*** INPUT FOR THIS TASK

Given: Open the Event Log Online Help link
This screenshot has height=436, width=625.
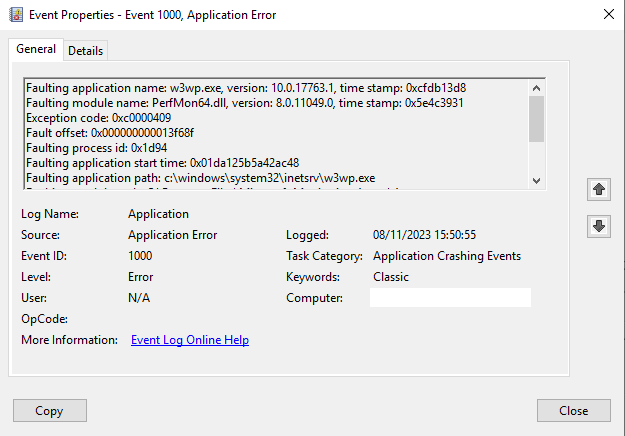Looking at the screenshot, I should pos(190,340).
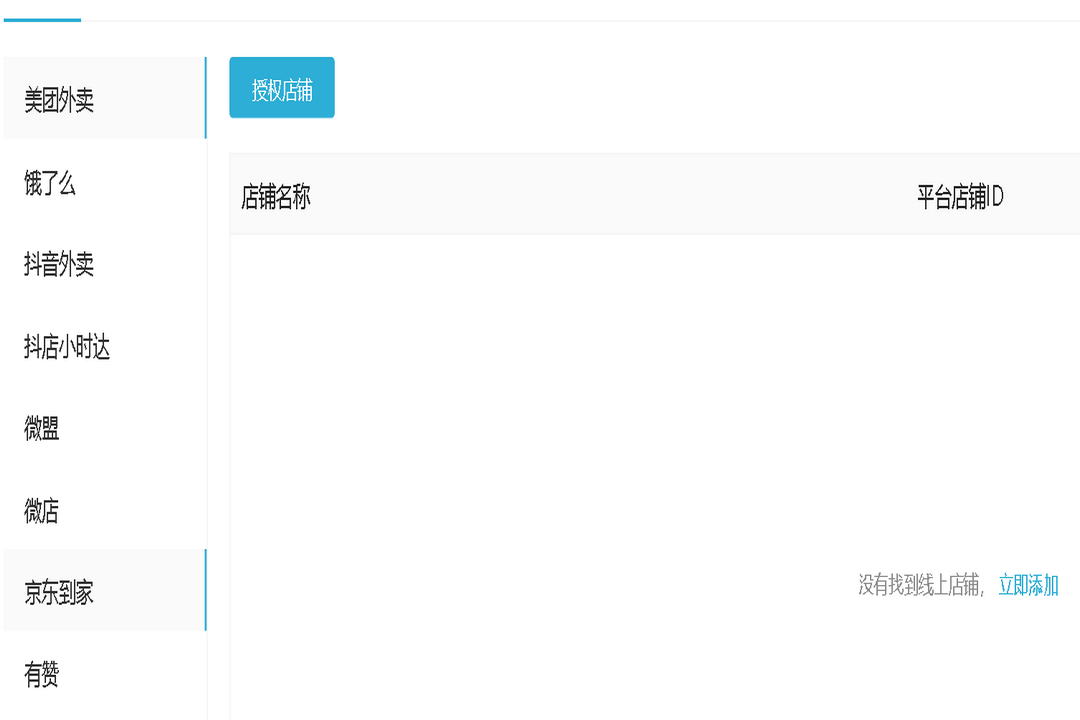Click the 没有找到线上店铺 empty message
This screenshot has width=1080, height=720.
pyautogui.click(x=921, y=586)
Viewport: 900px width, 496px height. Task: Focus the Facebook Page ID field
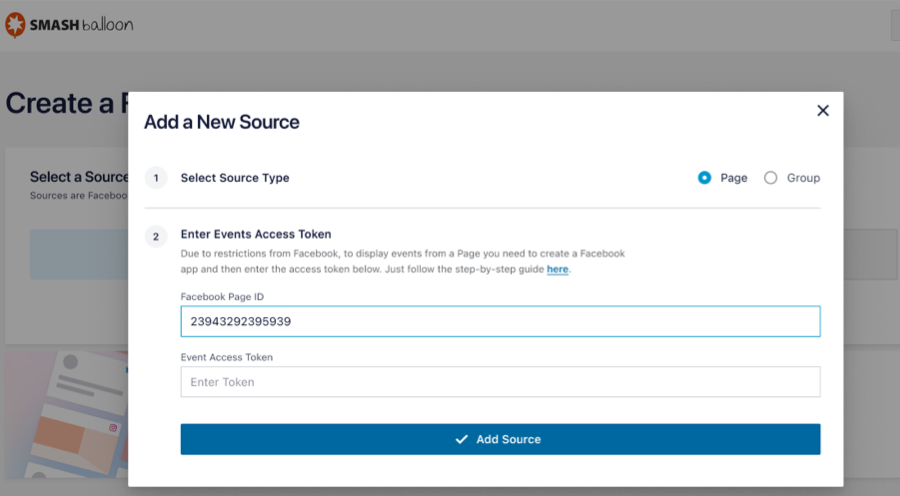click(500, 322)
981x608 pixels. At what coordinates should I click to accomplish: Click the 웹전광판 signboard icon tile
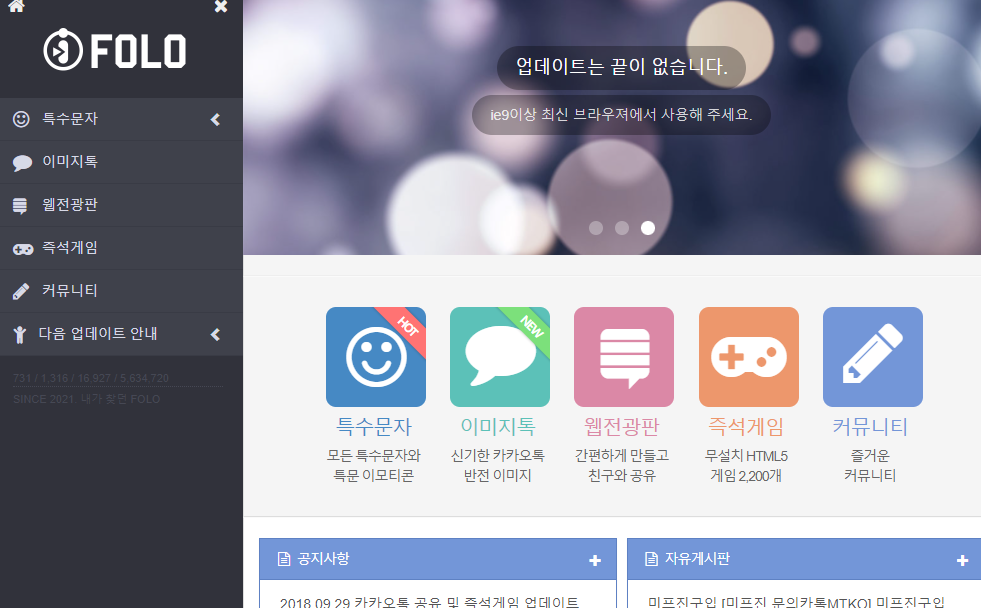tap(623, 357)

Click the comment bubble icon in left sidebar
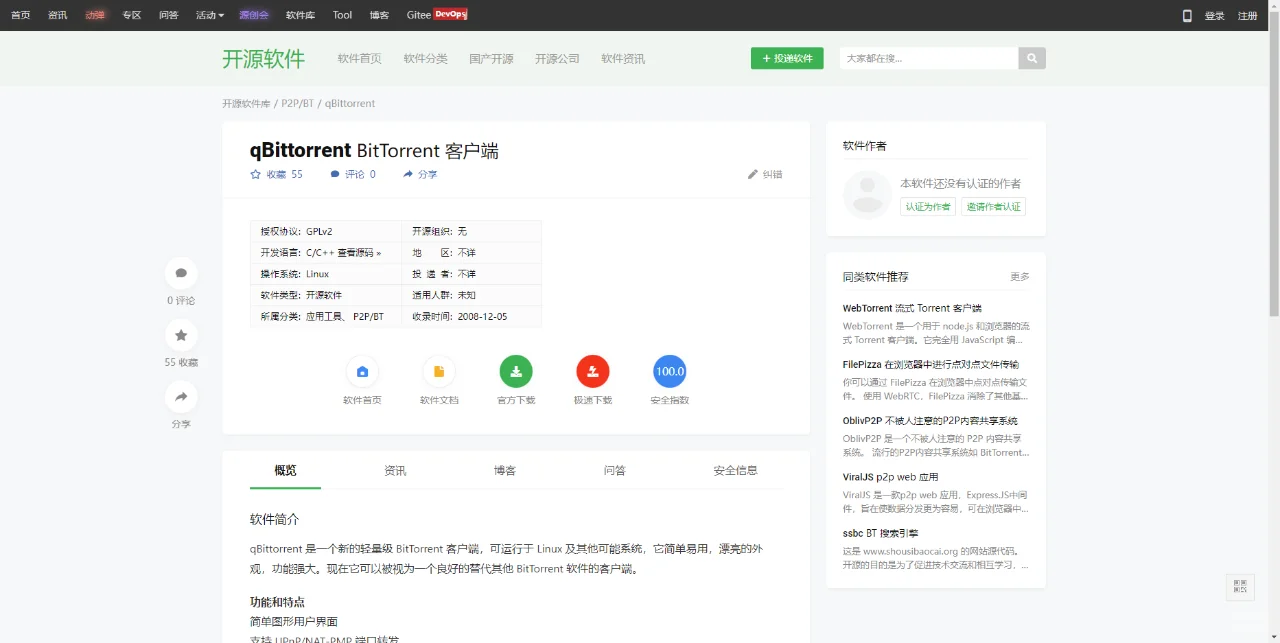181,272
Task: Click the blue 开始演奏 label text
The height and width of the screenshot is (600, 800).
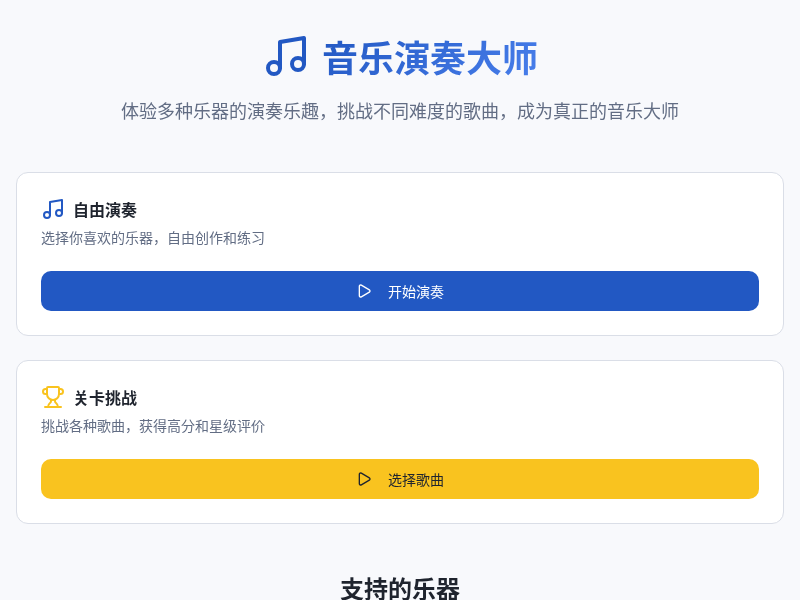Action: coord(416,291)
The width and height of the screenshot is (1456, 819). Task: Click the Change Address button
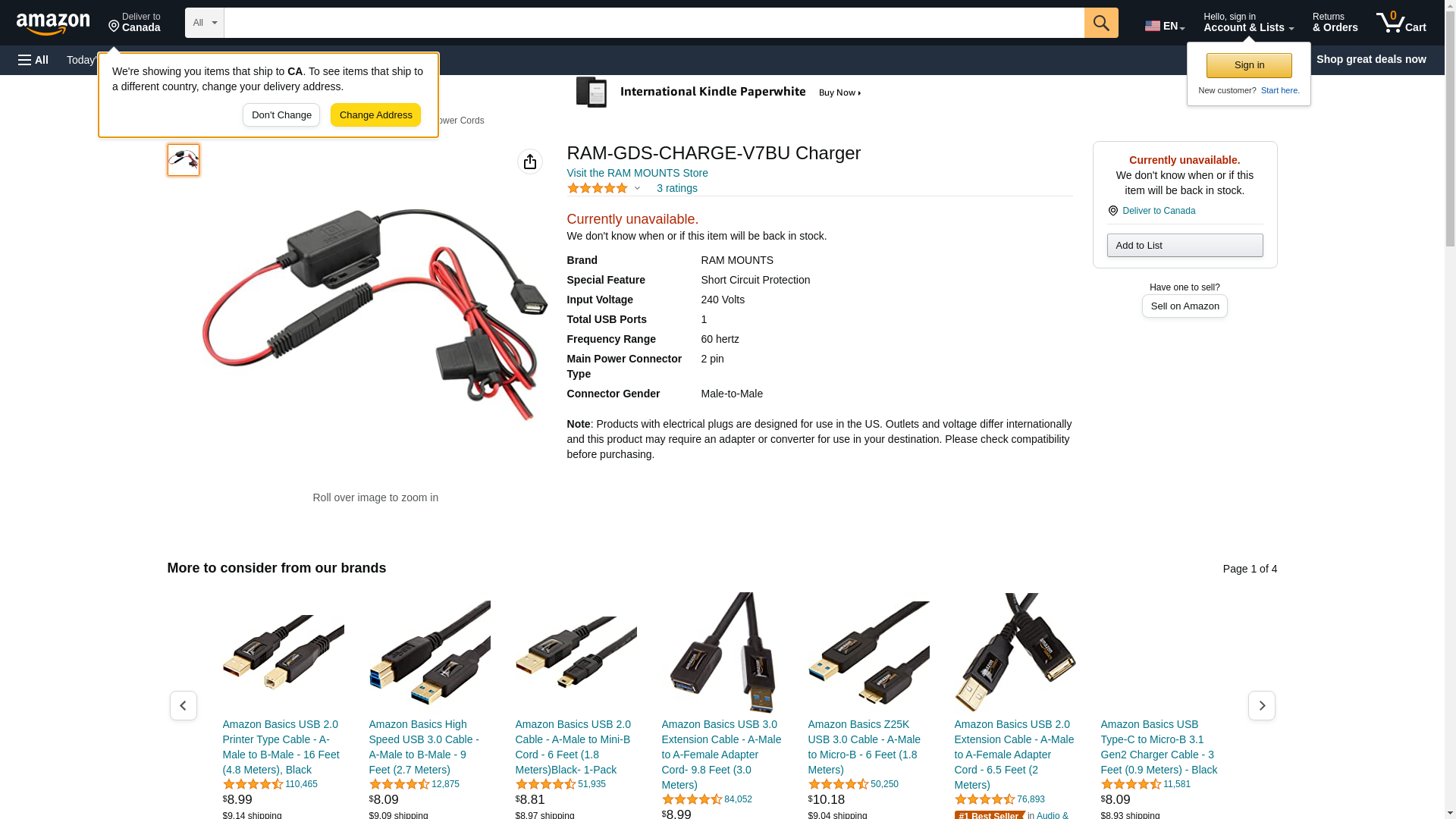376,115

******

REQUIRED WORK - The lines to repeat run from the line containing "981x608 pixels. At" through the last line of the material above; give them exactly, without the pictures.

ANSWER BOX -
981x608 pixels. At what coordinates should I click to accomplish: Click the 웹전광판 signboard icon tile
tap(623, 357)

Click the comment bubble icon in left sidebar
181,272
Task: Click the blue 开始演奏 label text
The height and width of the screenshot is (600, 800).
Action: coord(416,291)
The width and height of the screenshot is (1456, 819). Task: Click the Change Address button
376,115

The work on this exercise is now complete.